The genuinely contested part is whether to trust automation. auto.arima (and Python's pmdarima) made order selection a one-liner, and for well-behaved series it usually finds a sensible model. But it optimizes in-sample fit, can be fooled by outliers and structural breaks, and will happily return a model whose residuals still carry seasonality it failed to difference away. The defensible practice in 2026 is the same as in 1976: let the search propose, then diagnose — plot the residual ACF, run Ljung-Box, and back-test on held-out horizons before shipping.

PITFALLS

Four ways Box-Jenkins goes wrong: (1) over-differencing — differencing a series that was already stationary injects negative autocorrelation and inflates variance; difference the minimum and confirm with ADF/KPSS. (2) reading ACF/PACF too literally — sampling noise blurs the cutoffs, so a "spike at lag 7" may be chance, not weekly seasonality. (3) trusting AIC over residuals — the lowest-AIC model can still have autocorrelated errors; the residual diagnostics are the real gate. (4) forecasting far past the data's regime — ARIMA extrapolates its fitted linear dynamics and is blind to structural breaks, so long-horizon intervals are optimistic.

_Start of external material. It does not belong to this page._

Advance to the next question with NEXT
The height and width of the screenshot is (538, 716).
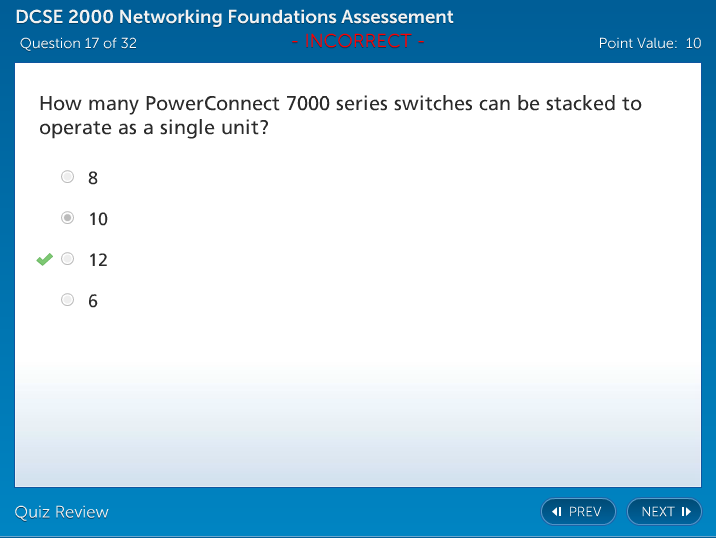tap(664, 512)
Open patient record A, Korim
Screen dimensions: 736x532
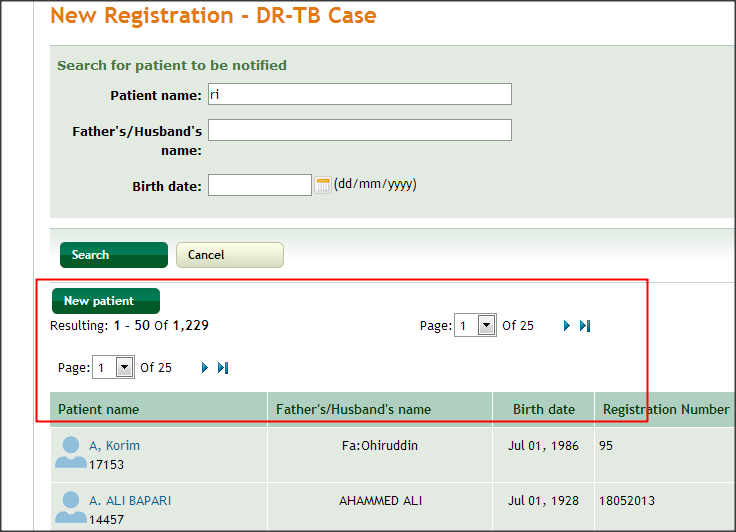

INSTRUMENT T2.3 — BOX-JENKINS IDENTIFICATION GUIDEDECISION TREE FROM ACF / PACF · EQ T2.8
DIAGNOSIS
SUGGESTED MODEL
Pick the pattern you see in a stationary series' correlograms and the tree maps it to a model order, drawing a stylized ACF (mint) and PACF (blue) so you can match the shape. This is the §2.2 fingerprint table made operational: PACF cutoff → AR, ACF cutoff → MA, both tail off → ARMA, slow ACF decay → difference first, spike at a seasonal lag → add a seasonal term. It is a teaching guide, not a substitute for fitting and diagnosing — real correlograms are noisier than these idealized stems.
NEXT

ARIMA fits the conditional mean by least squares on lagged values; exponential smoothing weights the past geometrically instead. The two families overlap more than their notation suggests — simple exponential smoothing is an ARIMA(0,1,1) in disguise. Chapter 03: the exponential-smoothing family, from simple to Holt-Winters, the state-space (ETS) formulation that gives it likelihoods and intervals, and when its decaying-memory view beats ARIMA's algebra.

2.R

References

  1. Box, G. E. P., Jenkins, G. M., Reinsel, G. C. & Ljung, G. M. (2015). Time Series Analysis: Forecasting and Control (5th ed.). Wiley — the foundational text that defined the AR/MA/ARIMA/SARIMA framework and the identify-estimate-diagnose loop (EQ T2.8).
  2. Hyndman, R. J. & Athanasopoulos, G. (2021). Forecasting: Principles and Practice (3rd ed.). OTexts — the modern, free standard reference; its ARIMA chapter and auto.arima sit behind §2.3–§2.5.
  3. Akaike, H. (1974). A New Look at the Statistical Model Identification. IEEE Transactions on Automatic Control 19(6) — the Akaike Information Criterion behind automated order selection (EQ T2.9).
  4. Ljung, G. M. & Box, G. E. P. (1978). On a Measure of Lack of Fit in Time Series Models. Biometrika 65(2) — the Ljung-Box portmanteau test used in the diagnostic stage to check for white-noise residuals.
  5. Dickey, D. A. & Fuller, W. A. (1979). Distribution of the Estimators for Autoregressive Time Series with a Unit Root. JASA 74(366) — the Augmented Dickey-Fuller unit-root test that decides how many differences \(d\) a series needs.
  6. Hyndman, R. J. & Khandakar, Y. (2008). Automatic Time Series Forecasting: The forecast Package for R. Journal of Statistical Software 27(3) — the algorithm behind auto.arima and its AIC-driven stepwise order search (§2.5).